What to do ▸ Exclude the pictures. Transcribe exactly, and only, the lines from the one holding "The image size is (1024, 768)." to the end of the material below.

Data shown Block Start

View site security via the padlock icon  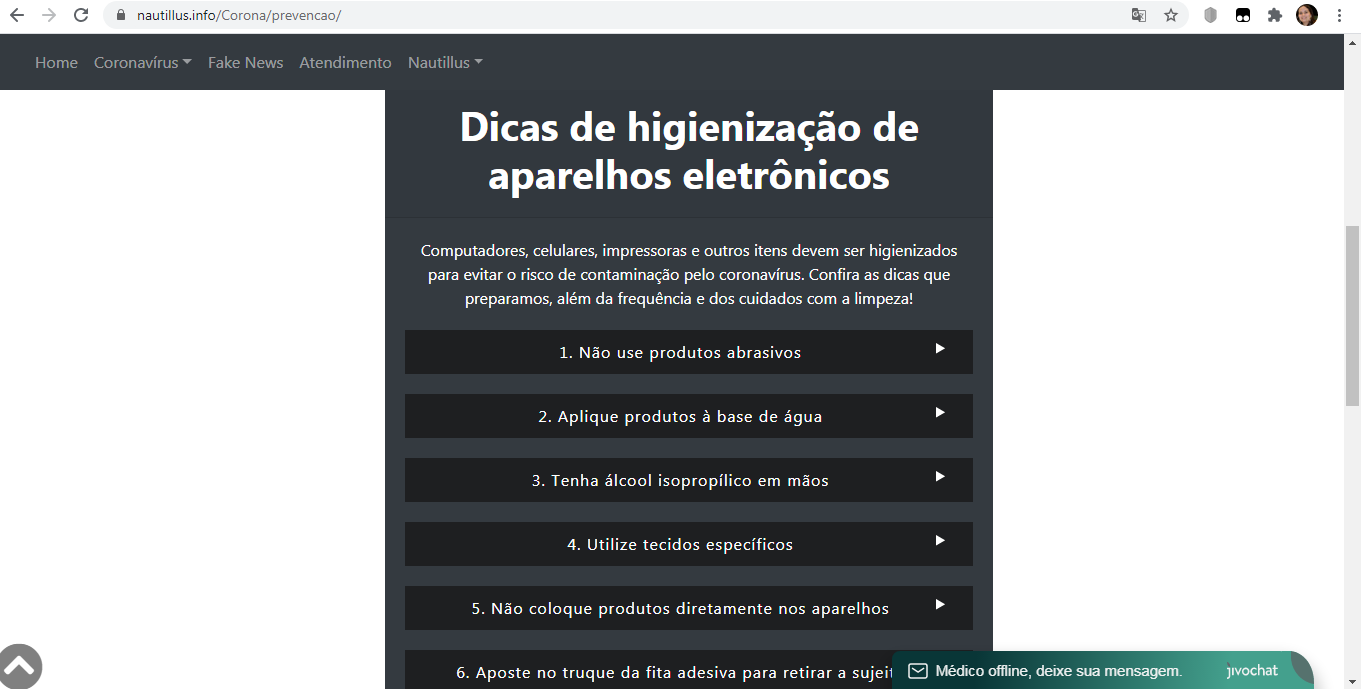pos(119,16)
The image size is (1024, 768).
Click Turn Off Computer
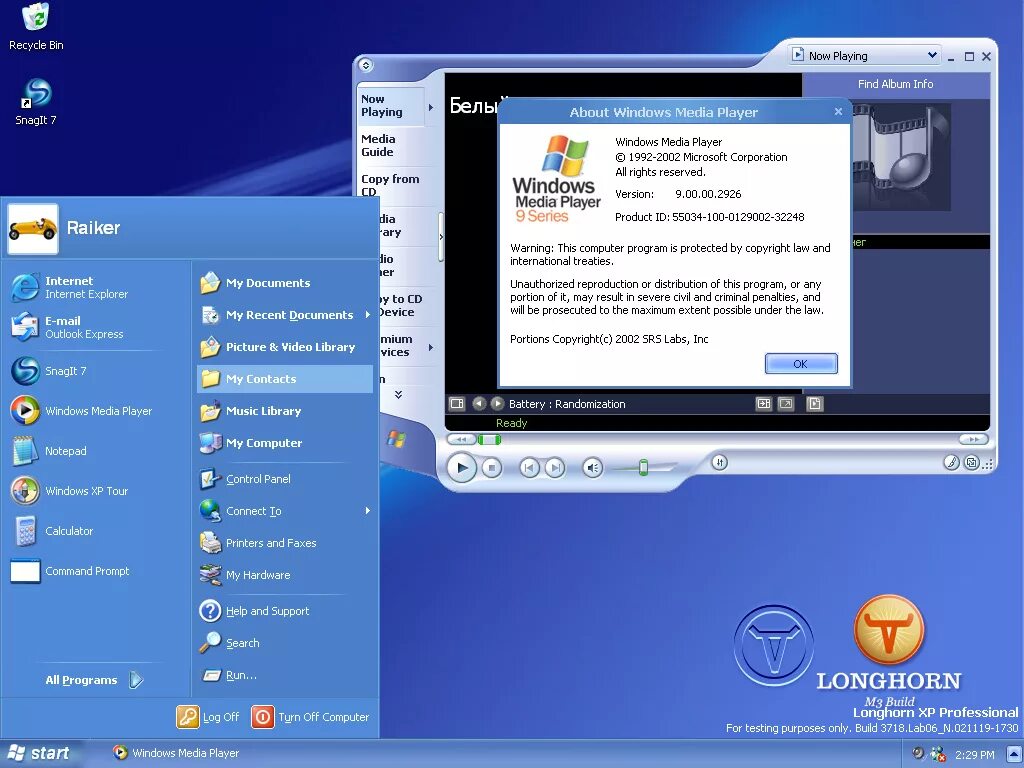point(311,717)
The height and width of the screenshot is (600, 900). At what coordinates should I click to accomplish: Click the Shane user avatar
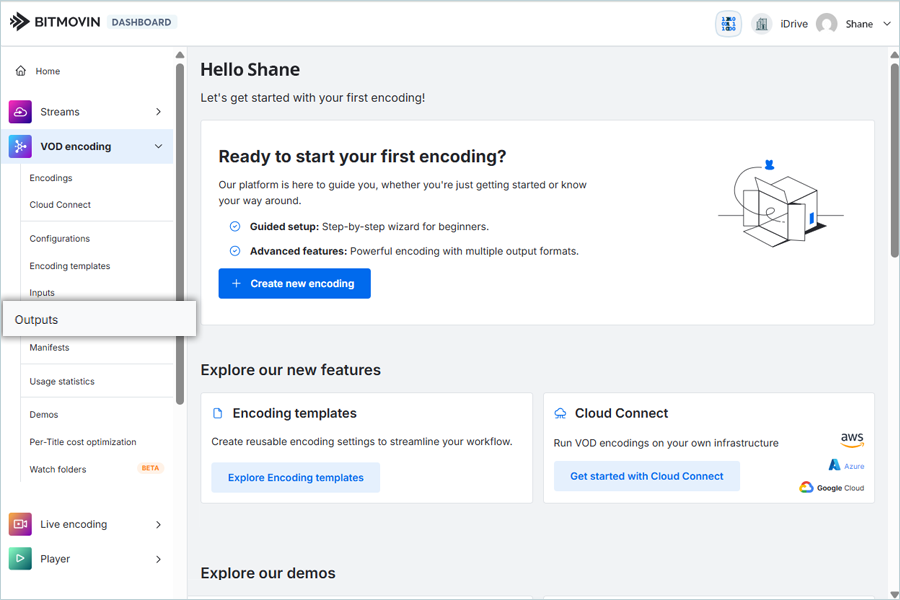pyautogui.click(x=826, y=24)
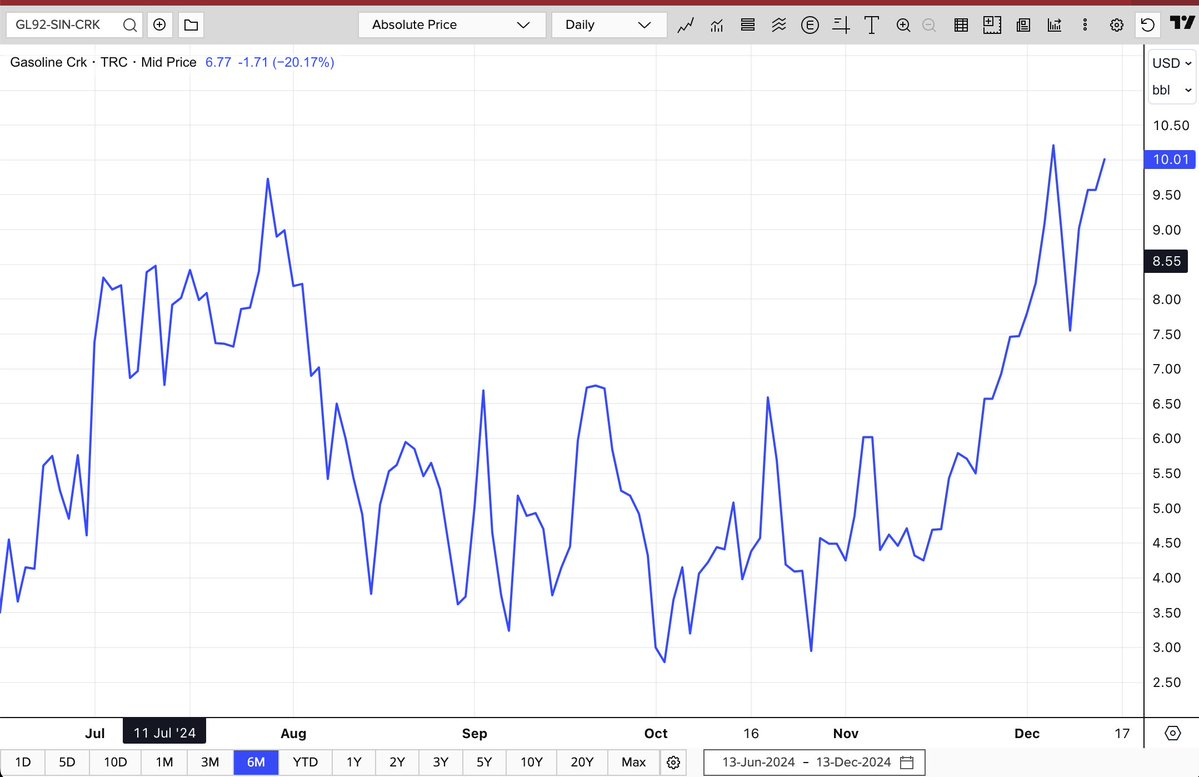Open the Daily interval dropdown
Screen dimensions: 1199x777
click(606, 25)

Data shown Block End

Answer area ▸
The image size is (1024, 768).
Click Turn Off Computer
point(311,717)
The height and width of the screenshot is (600, 900). At what coordinates should I click to accomplish: Click the Shane user avatar
pyautogui.click(x=826, y=24)
Open the Daily interval dropdown
Screen dimensions: 1199x777
click(606, 25)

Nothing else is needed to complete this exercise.